■ What you have to do:
Your answer must consist of the records below, reproduced exactly, with every picture removed.

■ Stored data:
—————

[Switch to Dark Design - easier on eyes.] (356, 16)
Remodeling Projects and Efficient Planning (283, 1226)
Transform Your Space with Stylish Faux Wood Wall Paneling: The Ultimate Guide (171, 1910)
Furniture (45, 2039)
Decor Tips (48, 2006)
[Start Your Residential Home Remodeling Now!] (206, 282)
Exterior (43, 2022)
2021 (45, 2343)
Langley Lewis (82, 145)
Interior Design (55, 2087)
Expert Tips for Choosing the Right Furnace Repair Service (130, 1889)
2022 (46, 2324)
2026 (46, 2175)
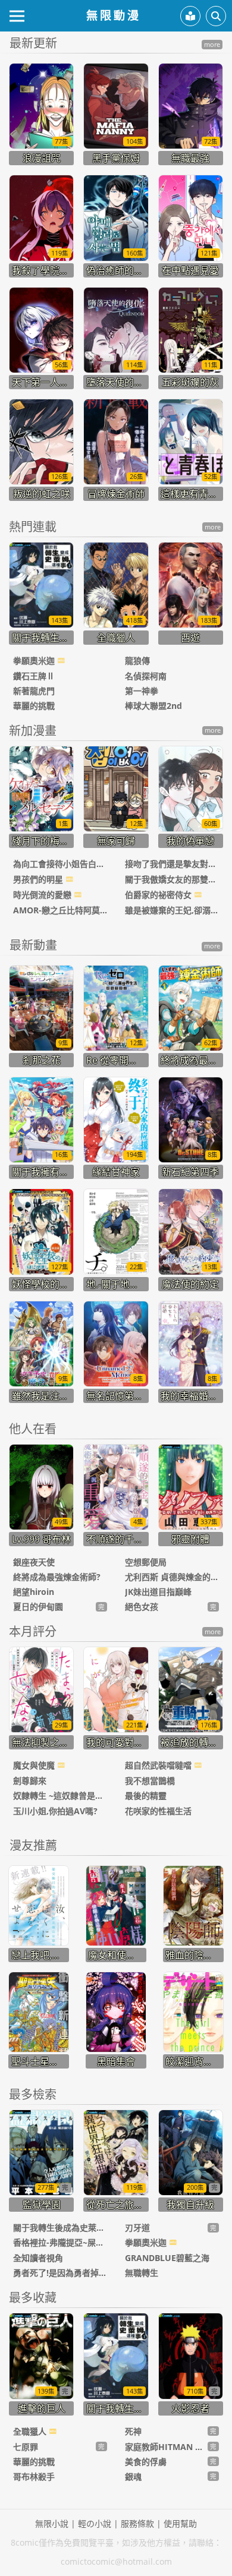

—————

■ Result below:
[Switch to Dark Design - easier on eyes.] (356, 16)
Remodeling Projects and Efficient Planning (283, 1226)
Transform Your Space with Stylish Faux Wood Wall Paneling: The Ultimate Guide (171, 1910)
Furniture (45, 2039)
Decor Tips (48, 2006)
[Start Your Residential Home Remodeling Now!] (206, 282)
Exterior (43, 2022)
2021 (45, 2343)
Langley Lewis (82, 145)
Interior Design (55, 2087)
Expert Tips for Choosing the Right Furnace Repair Service (130, 1889)
2022 (46, 2324)
2026 (46, 2175)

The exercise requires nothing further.